You pause for a moment and take some time to think. And what do you know, you discover that there are things you’re interested in—more, you’re passionately engaged to them. Not only that, but you already have a good knowledge base and your own ideas and opinions concerning those topics and subjects.

And, you want to share it to the world.

Planning Your Podcast

Now, that’s all fine. But the very fact that you want to start a podcast means you want it to be successful, too. That is to say, you want to create a reasonably broad fan base. You want to have engaged fans tuning in to your pod regularly (otherwise, why start a podcast? If you’re happy with just 4-5 people listening to you, there is no point starting a podcast and taking all the trouble that goes into creating one, right? You could very well have shared your ideas with your close friends, etc. and that will be it!)

Now, this is where planning your podcast becomes of paramount importance.

And in this article, we’ll talk about some basic things around starting a podcast but things that are crucial when it comes to creating a quality and a potentially successful pod.

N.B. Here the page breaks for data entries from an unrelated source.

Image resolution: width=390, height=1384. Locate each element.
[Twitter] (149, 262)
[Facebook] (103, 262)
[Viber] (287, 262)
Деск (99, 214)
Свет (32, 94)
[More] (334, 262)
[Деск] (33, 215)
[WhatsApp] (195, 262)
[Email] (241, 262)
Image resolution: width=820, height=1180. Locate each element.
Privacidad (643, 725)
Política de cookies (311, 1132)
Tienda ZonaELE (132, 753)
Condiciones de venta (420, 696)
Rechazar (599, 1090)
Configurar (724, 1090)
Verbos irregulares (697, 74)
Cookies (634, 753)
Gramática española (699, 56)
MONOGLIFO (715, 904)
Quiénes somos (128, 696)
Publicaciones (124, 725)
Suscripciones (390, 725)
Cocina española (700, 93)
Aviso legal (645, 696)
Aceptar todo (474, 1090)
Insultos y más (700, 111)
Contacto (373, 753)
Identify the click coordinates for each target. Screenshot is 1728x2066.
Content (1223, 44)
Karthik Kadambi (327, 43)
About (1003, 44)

We won’t go into the technical details here, such as getting all the necessary equipment, creating a studio, choosing the right editing software and so on. Each of these are hugely important topics in themselves and merit separate and dedicated discussions and articles devoted to them.

Podcast format

Now, when you’re at the planning stage, the first thing to determine is to what kind of format you want for your podcast. Is it going to be a solo pod? Two-people conversation? A round-table podcast?

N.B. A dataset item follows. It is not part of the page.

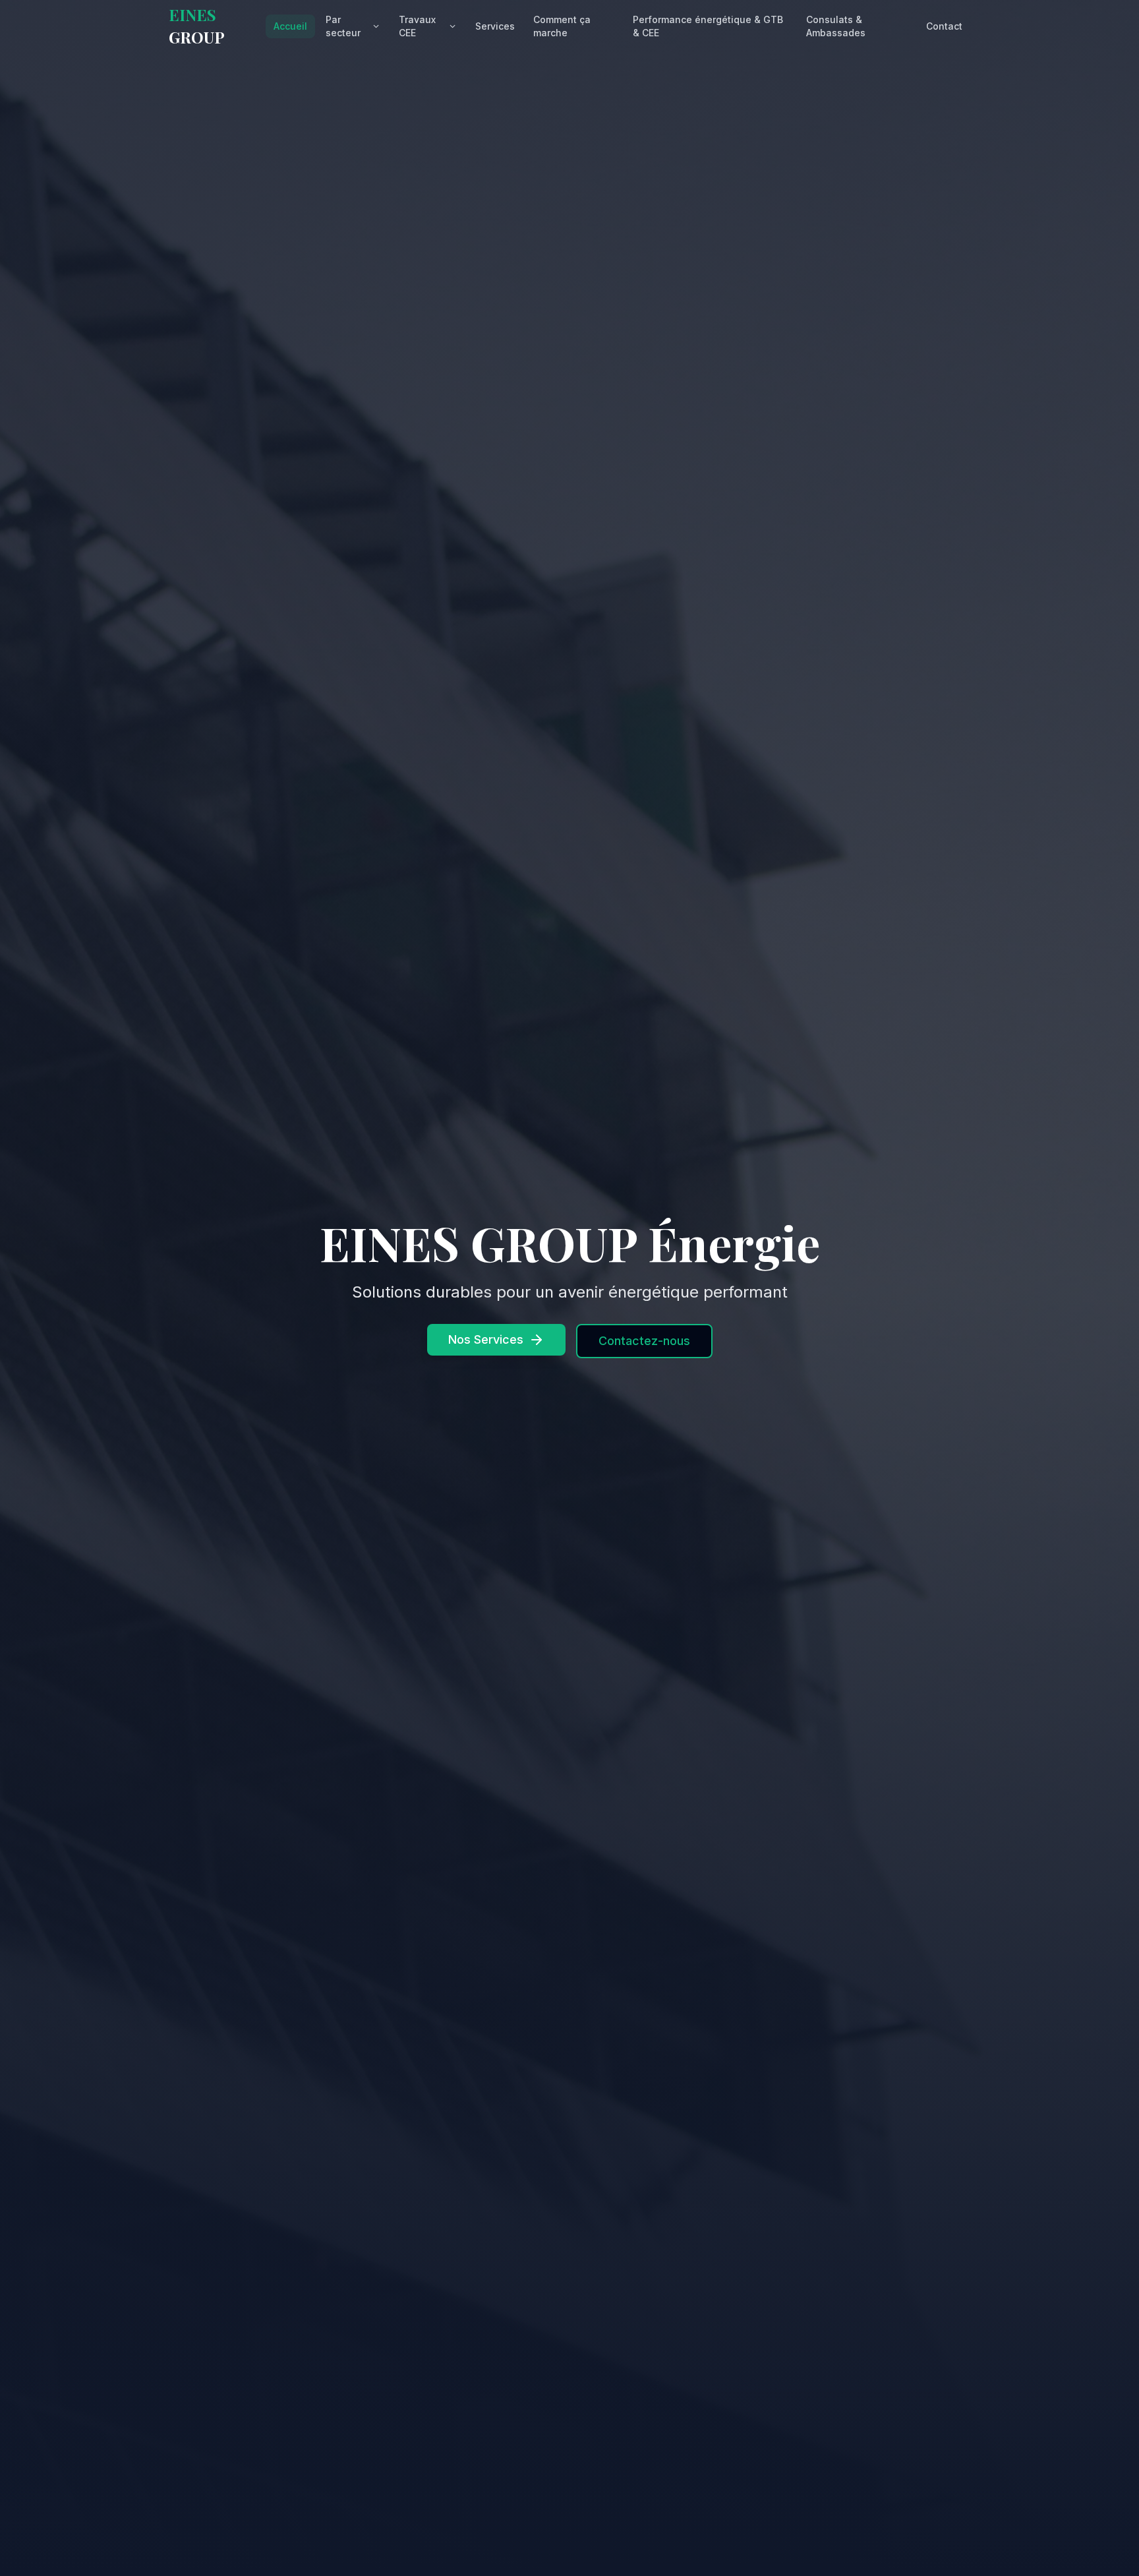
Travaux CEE (417, 26)
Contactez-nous (644, 1341)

Or, if you have a journalistic bent of mind, you can very well plan a predominantly interview-based podcast. This means that you may often have to go out in the open and on the streets. Of course, you can arrange to have interviews at your own (typically home-based) studio. However, for interviews, more often than not, you’ll yourself have to go and meet people (at their office, home, etc.) than having people coming to your place. Take NOTE, too, that you may need a slightly different set of equipment (especially when it comes to audio capturing devices, but also perhaps a more advanced editing software) if you’re planning to start a interview-based pod.

This brings us to another important point, which is to taking stock of your resources. For example, you may feel that a round-table podcast will be ideal for your chosen topic. However, think ahead whether it is feasible to arrange round-tables on a regular basis (after all, there is a reason why a majority of podcasts are either solo or consist of two-way conversations!).

Choosing your topic

We’ll touch shortly upon this point. The fact that you want to start a podcast often means you already have one or two topics or themes in mind. That’s all fine.

However, think about the following things:

Whether you’ve something unique or original to say that will be edifying to your target audience.

And also, whether or not the topic is already well-covered (that is, there are already a bunch of guys running their own podcasts on the same topic). If yes, it is usually best to stay away from such topics, unless of course you feel like you have an entirely different spin to offer on the subject in question.

Also, when choosing a topic or subject, try not to make it too broad. For example, you don’t want to start a podcast on the subject of ‘staring your own blog’. That is too broad. Instead, you can make it something like ‘how to create a successful blog without having to depend on organic seo’.

This is just an example. The point is that when you choose or niche down to something specific, you’ll run a much greater chance of creating a loyal and engaged fan base/regular listeners. And it’ll also be easier to plan your episodes when you focus on some specific aspects of a given subject.